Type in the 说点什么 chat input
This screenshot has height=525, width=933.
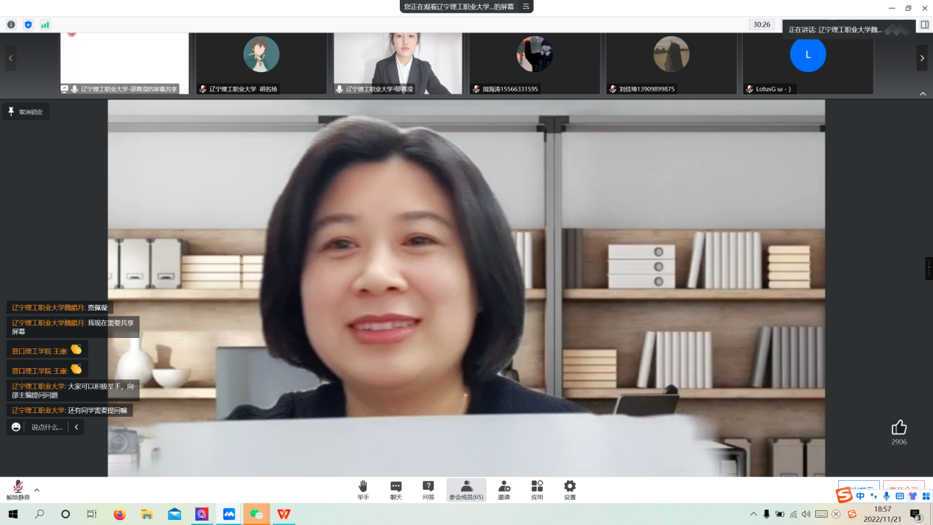(x=46, y=427)
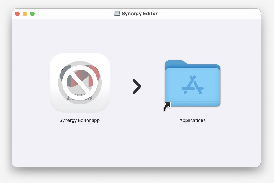
Task: Click the disk volume icon beside window title
Action: click(117, 13)
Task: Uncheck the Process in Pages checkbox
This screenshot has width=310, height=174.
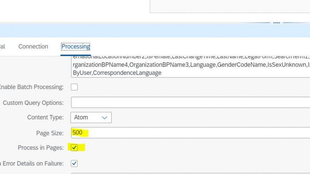Action: pos(74,148)
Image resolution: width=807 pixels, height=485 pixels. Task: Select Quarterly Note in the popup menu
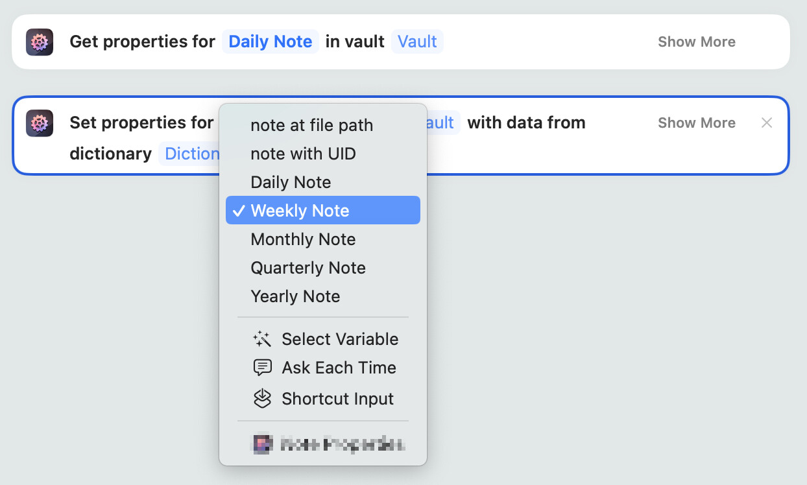coord(308,268)
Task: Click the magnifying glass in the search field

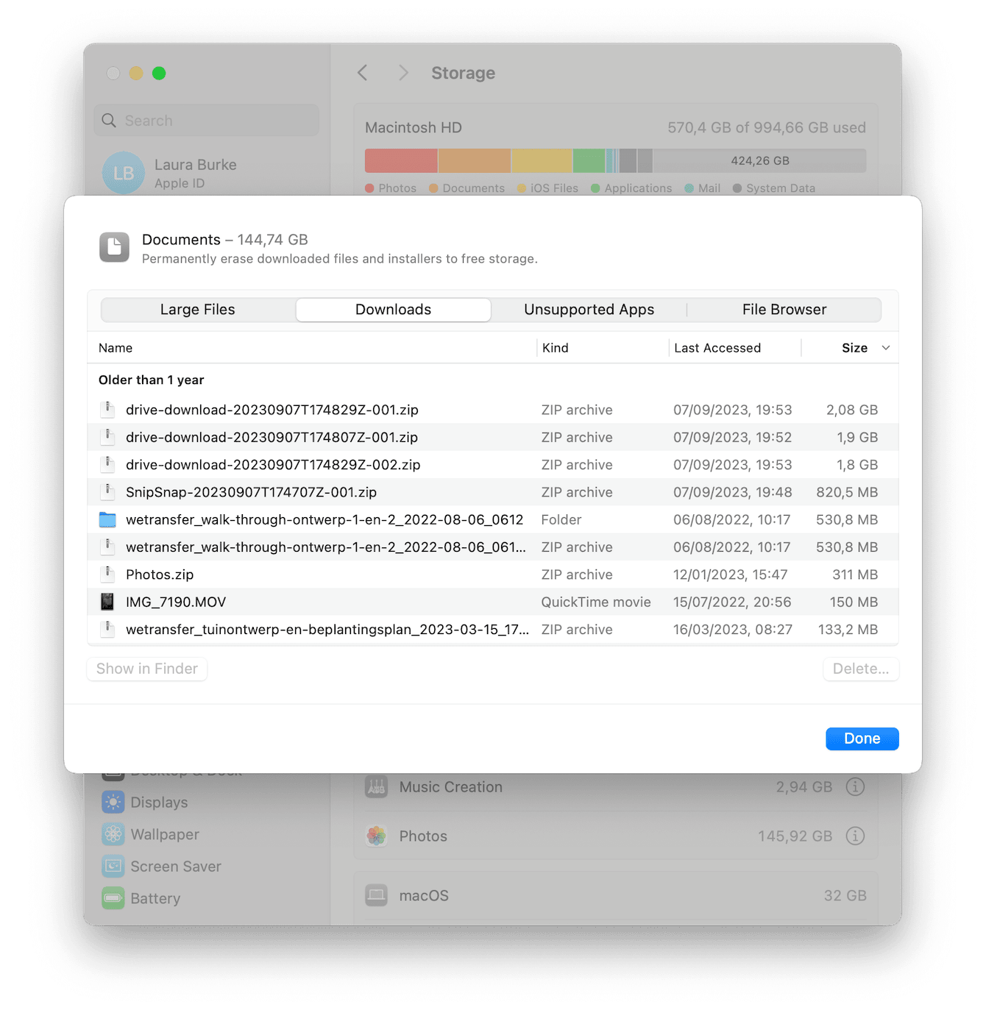Action: [108, 120]
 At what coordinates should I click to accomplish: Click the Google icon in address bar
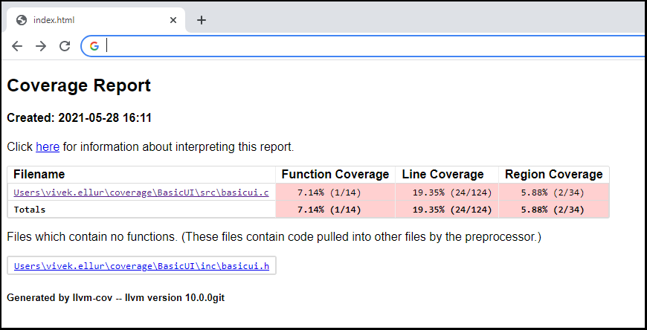pyautogui.click(x=94, y=46)
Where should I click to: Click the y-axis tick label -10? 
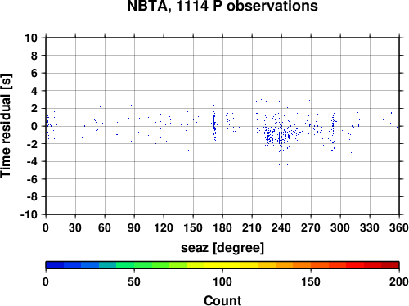pyautogui.click(x=29, y=214)
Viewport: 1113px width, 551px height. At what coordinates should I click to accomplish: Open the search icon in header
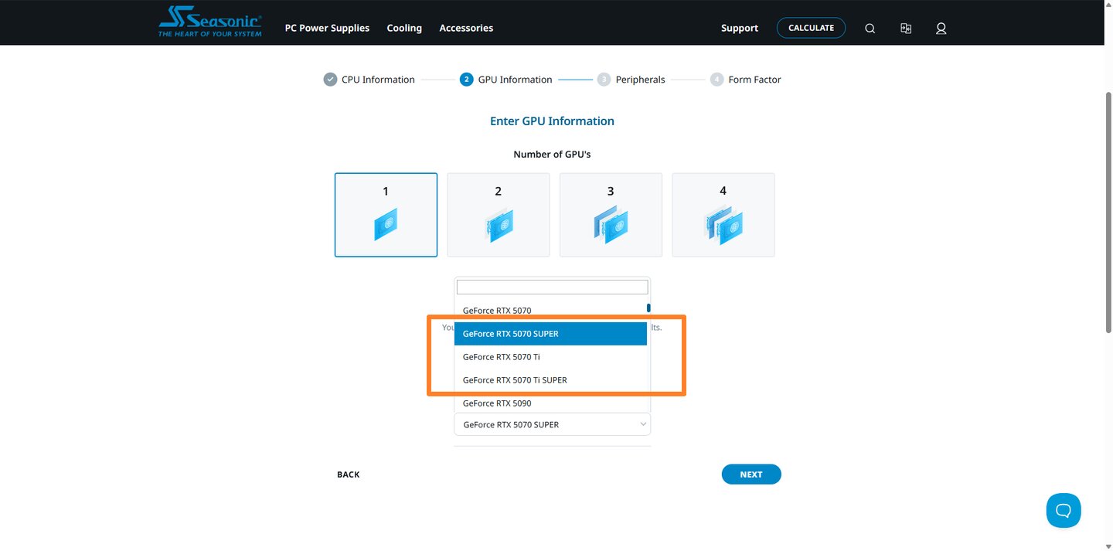[x=870, y=29]
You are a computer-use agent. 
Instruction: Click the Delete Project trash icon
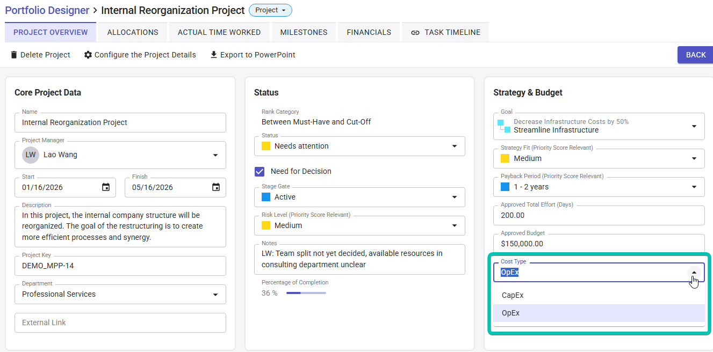[13, 54]
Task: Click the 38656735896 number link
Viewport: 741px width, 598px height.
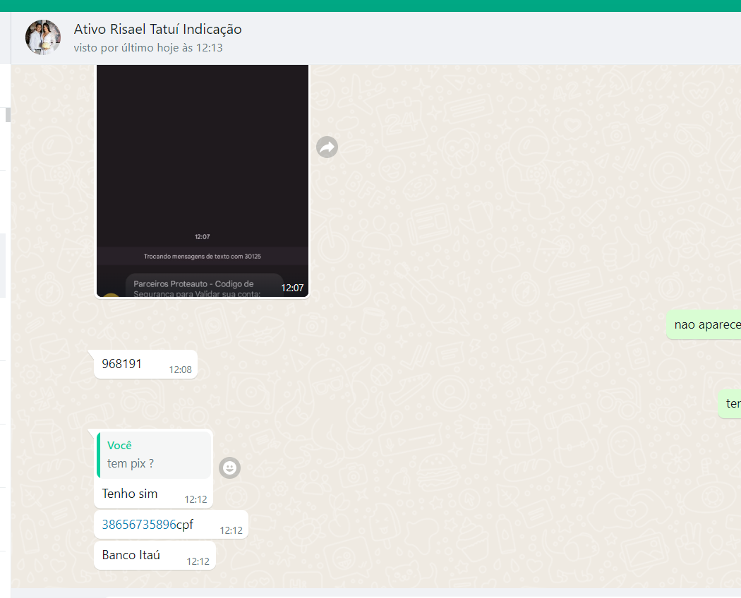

◇ ◇ ◇ ◇ ◇ ◇ ◇

**Prompt**: Look above for the line with "Image resolution: width=807" and the line with "Task: Click the 38656735896 number link", then copy them and all lines in between exactly as written, and only those, without any pictures.

**Answer for this exercise**:
Image resolution: width=807 pixels, height=485 pixels. Task: Select Quarterly Note in the popup menu
coord(308,268)
Task: Click the magnifying glass in the search field

Action: [108, 120]
 At what coordinates should I click to accomplish: Click the Google icon in address bar
pyautogui.click(x=94, y=46)
Where should I click to: Click the y-axis tick label -10? 
pyautogui.click(x=29, y=214)
Viewport: 1113px width, 551px height. At what coordinates should I click to accomplish: Open the search icon in header
[x=870, y=29]
You are a computer-use agent. 
Instruction: Click the Delete Project trash icon
[13, 54]
Task: Click the 38656735896 number link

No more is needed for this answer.